Há algum tempo, os raios de sol do amanhecer brilharam no céu e ofereceram uma vista maravilhosa para Cachinhos Dourados que quase não os notou por seu estômago roncar mais alto a cada segundo. Ela lembrou a última vez que comera uma refeição corretamente e seu coração apertou ao perceber que fora junto do Seu Medeias, o padeiro mais generoso da vila inteira que sempre cuidava dela e a enchia de pães quando a via pelas ruas.

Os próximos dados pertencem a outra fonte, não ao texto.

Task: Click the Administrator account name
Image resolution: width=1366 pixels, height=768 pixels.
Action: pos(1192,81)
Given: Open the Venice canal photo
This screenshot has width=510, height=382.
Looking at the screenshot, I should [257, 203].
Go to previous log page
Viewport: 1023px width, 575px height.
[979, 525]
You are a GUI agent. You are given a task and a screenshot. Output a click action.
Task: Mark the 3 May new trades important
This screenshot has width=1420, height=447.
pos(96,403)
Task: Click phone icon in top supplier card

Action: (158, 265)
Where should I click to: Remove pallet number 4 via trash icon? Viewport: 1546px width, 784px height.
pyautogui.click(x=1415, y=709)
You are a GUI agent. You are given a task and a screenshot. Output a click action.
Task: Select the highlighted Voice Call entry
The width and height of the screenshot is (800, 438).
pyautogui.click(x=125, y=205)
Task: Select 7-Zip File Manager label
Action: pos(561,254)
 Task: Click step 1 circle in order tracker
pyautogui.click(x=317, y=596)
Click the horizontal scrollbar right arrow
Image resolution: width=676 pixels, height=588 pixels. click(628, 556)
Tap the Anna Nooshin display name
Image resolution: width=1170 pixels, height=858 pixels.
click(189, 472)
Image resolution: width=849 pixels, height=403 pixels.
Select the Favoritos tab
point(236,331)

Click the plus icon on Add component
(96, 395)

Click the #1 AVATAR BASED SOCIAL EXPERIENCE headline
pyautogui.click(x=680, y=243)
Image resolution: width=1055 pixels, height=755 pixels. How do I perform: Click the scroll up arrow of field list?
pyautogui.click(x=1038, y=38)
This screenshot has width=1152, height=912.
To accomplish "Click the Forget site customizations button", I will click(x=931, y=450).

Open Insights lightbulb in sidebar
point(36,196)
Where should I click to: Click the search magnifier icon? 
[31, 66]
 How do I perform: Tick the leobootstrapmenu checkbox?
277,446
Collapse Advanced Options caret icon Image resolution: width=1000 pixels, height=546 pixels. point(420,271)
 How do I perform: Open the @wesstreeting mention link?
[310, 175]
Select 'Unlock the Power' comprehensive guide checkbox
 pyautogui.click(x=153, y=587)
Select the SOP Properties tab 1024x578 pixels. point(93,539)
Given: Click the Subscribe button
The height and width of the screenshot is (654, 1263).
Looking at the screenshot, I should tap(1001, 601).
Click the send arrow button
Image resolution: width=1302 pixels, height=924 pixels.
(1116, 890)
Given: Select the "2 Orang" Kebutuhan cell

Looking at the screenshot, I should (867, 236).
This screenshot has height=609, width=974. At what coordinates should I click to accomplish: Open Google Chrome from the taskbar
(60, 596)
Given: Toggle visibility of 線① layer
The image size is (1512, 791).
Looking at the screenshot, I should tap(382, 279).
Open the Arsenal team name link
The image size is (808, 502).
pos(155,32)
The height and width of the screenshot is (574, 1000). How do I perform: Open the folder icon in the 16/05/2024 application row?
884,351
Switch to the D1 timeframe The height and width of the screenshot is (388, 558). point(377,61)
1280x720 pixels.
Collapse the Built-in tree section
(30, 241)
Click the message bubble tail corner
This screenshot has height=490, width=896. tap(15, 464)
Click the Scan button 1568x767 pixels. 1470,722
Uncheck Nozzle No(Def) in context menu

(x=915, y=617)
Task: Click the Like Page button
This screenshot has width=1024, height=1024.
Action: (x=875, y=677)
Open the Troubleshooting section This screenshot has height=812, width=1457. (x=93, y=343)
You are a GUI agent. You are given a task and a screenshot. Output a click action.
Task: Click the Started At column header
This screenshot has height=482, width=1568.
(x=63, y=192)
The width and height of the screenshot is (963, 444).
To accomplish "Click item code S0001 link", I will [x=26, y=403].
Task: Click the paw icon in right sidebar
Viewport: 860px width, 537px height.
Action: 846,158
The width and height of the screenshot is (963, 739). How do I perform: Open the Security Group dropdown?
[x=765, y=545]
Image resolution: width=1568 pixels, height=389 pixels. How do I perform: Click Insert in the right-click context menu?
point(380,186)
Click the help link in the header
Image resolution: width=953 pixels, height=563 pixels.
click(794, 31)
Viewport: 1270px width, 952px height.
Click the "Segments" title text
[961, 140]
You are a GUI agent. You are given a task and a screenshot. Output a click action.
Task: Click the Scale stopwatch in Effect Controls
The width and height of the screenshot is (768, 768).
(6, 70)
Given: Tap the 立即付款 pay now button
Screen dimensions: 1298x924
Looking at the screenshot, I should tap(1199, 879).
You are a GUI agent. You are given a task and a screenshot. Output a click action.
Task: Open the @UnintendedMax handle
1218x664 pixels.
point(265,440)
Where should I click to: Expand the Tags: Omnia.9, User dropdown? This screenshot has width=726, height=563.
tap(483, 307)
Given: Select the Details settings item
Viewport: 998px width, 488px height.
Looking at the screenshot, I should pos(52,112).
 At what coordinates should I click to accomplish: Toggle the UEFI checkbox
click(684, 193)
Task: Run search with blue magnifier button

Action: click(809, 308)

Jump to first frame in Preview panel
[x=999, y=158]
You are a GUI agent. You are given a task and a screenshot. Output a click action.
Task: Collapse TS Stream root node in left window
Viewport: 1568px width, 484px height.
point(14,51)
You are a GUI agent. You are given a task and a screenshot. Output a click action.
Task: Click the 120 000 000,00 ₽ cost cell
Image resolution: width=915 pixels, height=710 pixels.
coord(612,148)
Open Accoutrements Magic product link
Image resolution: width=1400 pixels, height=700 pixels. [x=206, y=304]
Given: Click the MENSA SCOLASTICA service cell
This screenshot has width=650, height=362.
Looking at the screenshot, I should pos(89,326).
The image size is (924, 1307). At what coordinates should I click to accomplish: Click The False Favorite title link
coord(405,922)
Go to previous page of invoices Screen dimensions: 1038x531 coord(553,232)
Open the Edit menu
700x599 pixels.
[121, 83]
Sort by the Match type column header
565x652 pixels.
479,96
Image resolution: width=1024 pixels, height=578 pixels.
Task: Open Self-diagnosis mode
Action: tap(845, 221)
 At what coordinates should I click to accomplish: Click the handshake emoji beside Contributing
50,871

Quando pequena, fora abandonada pela mulher que a criou e, desde que se recorda, é moradora das vielas da vila. Nem nome tinha quando se encontrou pela primeira vez com Seu Medeias e sua esposa, que logo ao vê-la exclamou o quão lindo seus cachos dourados eram. O apelido pegou e a menina sem nome passou a ser a dona do cabelo de ouro.

Além disso, ela era também muita conhecida pelo seu jeito curioso de querer conhecer tudo o que passava pela sua visão, o que a arranjava muitas brigas com comerciantes mesquinhos. Fora por isso também que se encontrava perdida, a curiosidade de saber o que havia naquelas árvores e agora o cansaço não a deixava nem saber quanto tempo perdera nessa "aventura".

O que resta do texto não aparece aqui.